Человек поблагодарил кивком, сложил карту, убрал в нагрудный карман жилета, запахнул тужурку. Ярославль не близко к Екатеринбургу, ан проклятые революционеры уже засуетились. Как пить дать, сегодня же этот их опереточный ревком издаст постановление о казни. Дней пять назад гонец передал еще телеграмму, от Коломенского районного комитета партии большевиков, датированную третьим июля. Дескать, местная партийная организация «единогласно постановила требовать от Совнаркома немедленного уничтожения всего семейства и родственников бывшего царя. В случае отказа решено собственными силами привести в исполнение». Бог им в руки ползти сюда от Коломны, но тенденция, господа, тенденция, что ни говори, настораживающая. Еще подождать — и впрямь, как визжит на митингах иудушка Троцкий, нечего сделается терять, кроме своих цепей…

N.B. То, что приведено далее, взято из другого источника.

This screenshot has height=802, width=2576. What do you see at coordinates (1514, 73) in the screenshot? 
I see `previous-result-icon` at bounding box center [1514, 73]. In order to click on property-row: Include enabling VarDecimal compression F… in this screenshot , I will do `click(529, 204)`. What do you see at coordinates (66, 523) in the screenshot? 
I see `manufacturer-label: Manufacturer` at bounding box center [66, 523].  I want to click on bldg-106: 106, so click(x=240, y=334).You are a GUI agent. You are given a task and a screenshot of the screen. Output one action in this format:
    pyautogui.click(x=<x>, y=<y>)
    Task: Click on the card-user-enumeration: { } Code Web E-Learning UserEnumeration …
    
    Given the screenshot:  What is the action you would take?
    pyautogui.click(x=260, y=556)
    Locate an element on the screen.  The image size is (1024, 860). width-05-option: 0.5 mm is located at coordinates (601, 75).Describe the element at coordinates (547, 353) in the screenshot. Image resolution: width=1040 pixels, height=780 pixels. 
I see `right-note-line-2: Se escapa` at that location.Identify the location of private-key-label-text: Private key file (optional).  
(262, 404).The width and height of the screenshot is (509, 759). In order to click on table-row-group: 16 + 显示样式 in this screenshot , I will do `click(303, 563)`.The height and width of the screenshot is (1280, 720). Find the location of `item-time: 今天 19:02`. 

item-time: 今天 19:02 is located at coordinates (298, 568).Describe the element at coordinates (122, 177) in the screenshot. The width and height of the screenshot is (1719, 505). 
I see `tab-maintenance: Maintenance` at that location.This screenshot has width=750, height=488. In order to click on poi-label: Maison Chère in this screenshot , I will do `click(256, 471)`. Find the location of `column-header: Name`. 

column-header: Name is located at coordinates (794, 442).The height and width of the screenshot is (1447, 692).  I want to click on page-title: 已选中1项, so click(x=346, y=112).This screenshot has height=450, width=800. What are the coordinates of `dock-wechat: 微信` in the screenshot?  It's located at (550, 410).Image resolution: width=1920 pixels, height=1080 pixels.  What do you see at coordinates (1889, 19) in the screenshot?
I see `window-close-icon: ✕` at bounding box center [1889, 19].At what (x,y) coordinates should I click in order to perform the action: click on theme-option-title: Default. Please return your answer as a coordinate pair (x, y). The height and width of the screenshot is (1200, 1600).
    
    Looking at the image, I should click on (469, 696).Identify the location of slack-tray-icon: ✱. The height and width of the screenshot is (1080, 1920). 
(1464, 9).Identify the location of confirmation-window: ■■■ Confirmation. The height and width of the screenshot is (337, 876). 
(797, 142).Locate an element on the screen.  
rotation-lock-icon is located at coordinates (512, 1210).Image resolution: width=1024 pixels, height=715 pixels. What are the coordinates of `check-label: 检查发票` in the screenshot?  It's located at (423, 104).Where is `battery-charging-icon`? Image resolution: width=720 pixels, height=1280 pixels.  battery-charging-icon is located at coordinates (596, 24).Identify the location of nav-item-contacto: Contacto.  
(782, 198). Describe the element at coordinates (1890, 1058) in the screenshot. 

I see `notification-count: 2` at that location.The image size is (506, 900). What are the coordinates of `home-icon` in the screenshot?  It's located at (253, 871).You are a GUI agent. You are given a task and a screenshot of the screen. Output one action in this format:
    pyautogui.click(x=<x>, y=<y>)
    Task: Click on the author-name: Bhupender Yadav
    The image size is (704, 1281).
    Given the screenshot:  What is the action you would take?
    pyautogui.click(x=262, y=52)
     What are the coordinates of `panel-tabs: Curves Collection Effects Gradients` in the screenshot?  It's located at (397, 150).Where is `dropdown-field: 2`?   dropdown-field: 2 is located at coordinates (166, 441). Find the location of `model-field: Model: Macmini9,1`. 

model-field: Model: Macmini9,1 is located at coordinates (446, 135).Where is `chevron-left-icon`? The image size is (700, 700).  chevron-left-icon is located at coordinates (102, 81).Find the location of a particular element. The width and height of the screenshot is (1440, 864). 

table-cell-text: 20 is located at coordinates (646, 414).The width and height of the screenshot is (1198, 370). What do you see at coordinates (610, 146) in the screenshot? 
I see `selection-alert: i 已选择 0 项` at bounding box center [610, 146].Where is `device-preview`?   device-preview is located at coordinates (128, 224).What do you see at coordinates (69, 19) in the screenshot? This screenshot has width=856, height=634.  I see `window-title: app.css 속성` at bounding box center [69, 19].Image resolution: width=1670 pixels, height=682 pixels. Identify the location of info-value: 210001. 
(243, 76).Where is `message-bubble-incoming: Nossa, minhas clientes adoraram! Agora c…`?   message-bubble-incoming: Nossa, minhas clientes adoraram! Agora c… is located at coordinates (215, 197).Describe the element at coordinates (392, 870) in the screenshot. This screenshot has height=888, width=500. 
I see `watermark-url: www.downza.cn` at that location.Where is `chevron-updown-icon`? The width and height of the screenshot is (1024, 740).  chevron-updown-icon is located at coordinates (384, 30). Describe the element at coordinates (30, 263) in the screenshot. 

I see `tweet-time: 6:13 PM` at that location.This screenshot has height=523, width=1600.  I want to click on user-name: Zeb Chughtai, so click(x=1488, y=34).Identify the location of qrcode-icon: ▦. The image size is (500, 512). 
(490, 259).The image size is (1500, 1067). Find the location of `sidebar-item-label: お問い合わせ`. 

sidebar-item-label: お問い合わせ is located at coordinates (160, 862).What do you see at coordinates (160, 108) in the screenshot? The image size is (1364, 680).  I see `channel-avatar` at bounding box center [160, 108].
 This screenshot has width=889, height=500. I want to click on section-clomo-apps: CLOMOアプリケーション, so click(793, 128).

— Господа! — выйдя в зал скромного домика, человек ничего разжевывать не стал. План давно был готов, обсужден и оговорен. Лошади с крытым возком ожидали в Суконной фабрике, черта лысого там найдут революционеры.
А и немного собралось офицеров-монархистов. Буквально, по пальцам пересчитать можно. Полковник, два капитана, шесть поручиков; трое братьев-казаков, бородатые забайкальцы. Несколько молодых людей, примкнувших уже здесь, на Урале — глава заговора смотрел на них свысока и не доверял ничего серьезного, боялся, что среди них есть агент большевиков. Или, что куда хуже, левых эсеров: весь Урал и большая часть Сибири поддерживает их, не большевиков. На что большевички неприятны, эсеры вовсе бешеные. Говорили, их фурия Мария Спиридонова упрекала на съезде самого Ленина: «Распустил царей и подцарей по украинам, крымам и заграницам, только по настоянию революционеров поднял руку на Николая Романова, да и того всего лишь арестовал, а не повесил».
С другой стороны, есть в отряде эсеровский агент или нет — положиться особо не на кого. А все потому, что прочие радетели Белого Дела вовсе не за монархию стоят. Случалось, даже судили своего же брата-белогвардейца за монархизм. Дескать, отрекся царь — и черт с ним, более ненадобен!
Только русский казак дважды не присягает. Царь ответчик только богу, не людям судить его. А без царя дом разделенный не устоит, это еще в Библии сказано… И войсковой старшина забайкальского казачьего войска, Ксенофонт Михайлович Асламов, решительно поднял правую руку:
— Господа, пришел наш час. Вот перехваченная телеграмма… Вижу, все прочли. Все понимают, что более некуда откладывать. Выступаем, с богом!